A dominação dos monopólios significa que, para muitas pessoas, AUP é a unica opção / Imagem: The Communist

Áreas carentes da Inglaterra possuem mais do que duas vezes pontos de venda de fast-foods (per capita) do que as áreas mais abastadas. Adolescentes se encontram inundados por AUP, as passagens de ônibus deles contêm vouchers do McDonald’s e restaurantes de fast-food são frequentemente o único lugar que eles conseguem se encontrar depois da escola, tendo em vista o fechamento de clubes para a juventude e centros comunitários.

Na periferia do sistema capitalista, a situação é ainda pior. A Coca-Cola é muitas vezes mais barata do que a água, e à medida que o influxo de AUP baratos expulsa os fazendeiros locais do mercado, os AUP rapidamente tornam-se a única opção. Globalmente, 75% da nossa dieta hoje em dia consiste de apenas 12 plantas e 5 de animais. Os AUP substituíram os alimentos tradicionais.

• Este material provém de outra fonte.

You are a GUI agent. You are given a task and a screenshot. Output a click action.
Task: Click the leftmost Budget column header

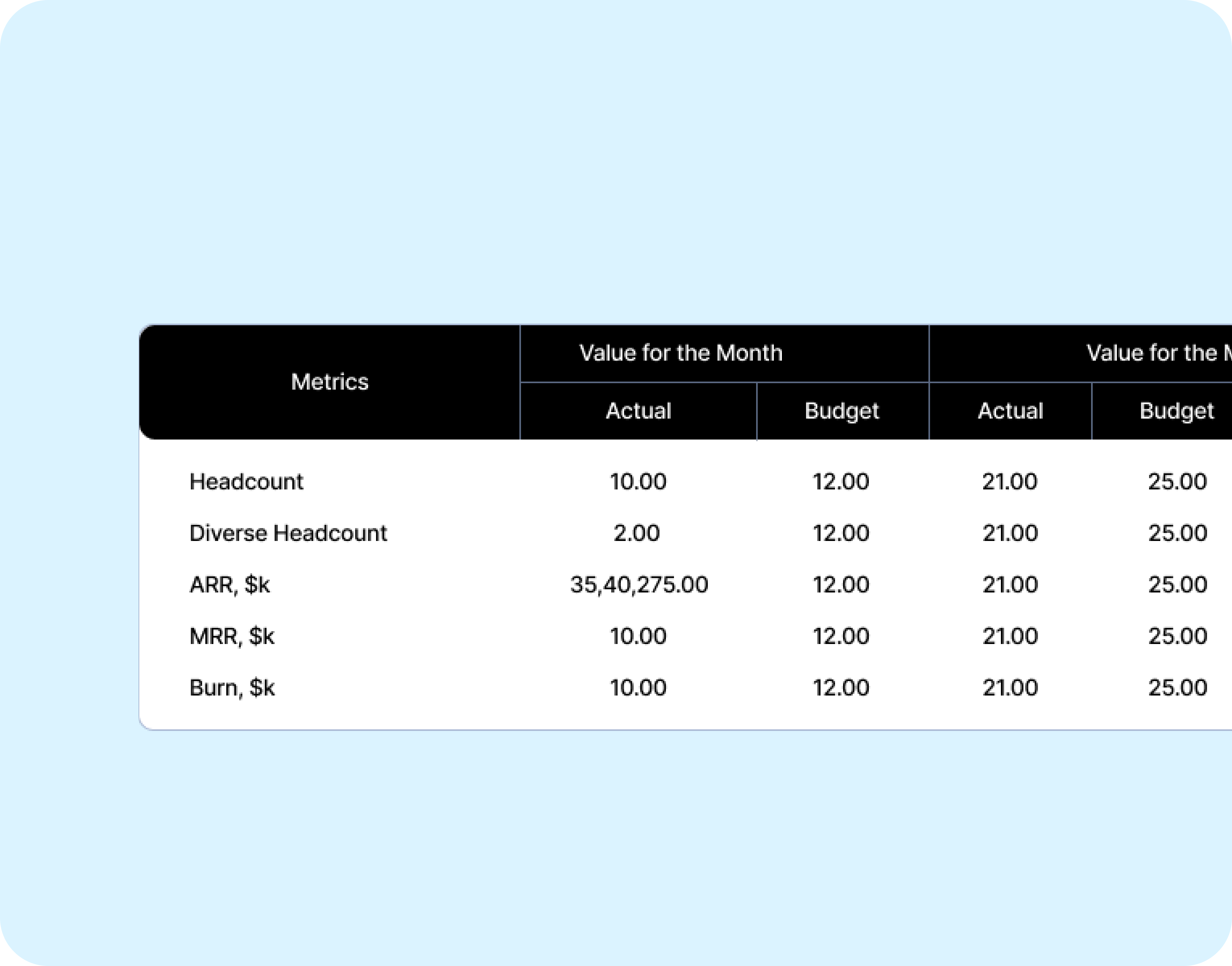click(842, 411)
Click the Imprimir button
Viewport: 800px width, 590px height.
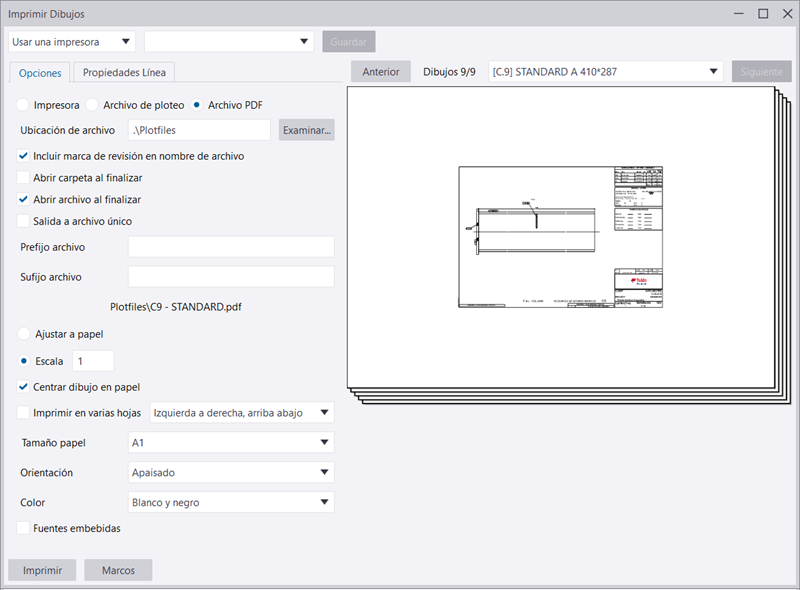click(42, 570)
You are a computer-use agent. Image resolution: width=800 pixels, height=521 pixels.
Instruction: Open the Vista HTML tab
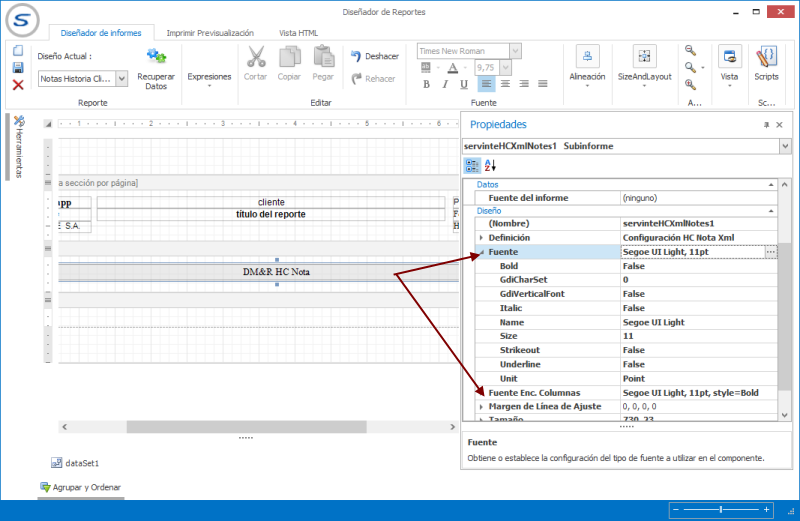[299, 33]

Para se ter uma noção da depravação dos capitalistas, basta ver as fórmulas infantis feitas pelos monopólios, como da Nestlé. Os monopólios têm agressivamente empurrado seus produtos para países onde era impossível acessar água potável, levando a uma mortalidade infantil anual na casa dos 80 mil.

O que “Ultra Processed People” deixa claro é que não podemos apenas mudar os AUP e torná-los mais saudáveis. Os produtos que são mais viciantes vendem mais e têm um desempenho melhor no mercado.

O livro dá o exemplo do sorvete. O sorvete é mais frequentemente feito usando emulsificadores como um substituto do ovo, uma vez que é mais barato e mais fácil de armazenar e transportar. As empresas são levadas a experimentar esses ingredientes porque não há espaço para cortar custos em outras áreas. O capitalismo leva às companhias cortarem custos de produção sempre que possível, e os AUP são mais baratos para fazer, mais fáceis para armazenar e transportar, além de terem mais tempo de vida de prateleira.

As evidências dos perigos dos AUP, como constatado pela BMJ, são ignoradas pelos capitalistas, que respondem com mais processamento: adição de mais probióticos para “neutralizar” seus emulsificantes prejudiciais ao microbioma, adição de adoçantes artificiais e adição de vitaminas e minerais depois que todos os originais foram removidos.

Independentemente de como os produtos são reformulados, em última instância a prioridade é sempre o lucro, vender o máximo possível, e, portanto, levar ao consumo em excesso.

O motivo pela proliferação de AUP, a despeito desses efeitos prejudiciais em quase todos os aspectos da saúde humana, é fundamentalmente econômico: uma alimentação que as pessoas consomem mais é uma alimentação que vende mais. Isso traz o benefício duplo para os capitalistas, que podem vender planos de academia, AUP com a marca “perda de peso”, ou assinaturas de planos de saúde privados. Soluções para aumentar ainda mais a receita.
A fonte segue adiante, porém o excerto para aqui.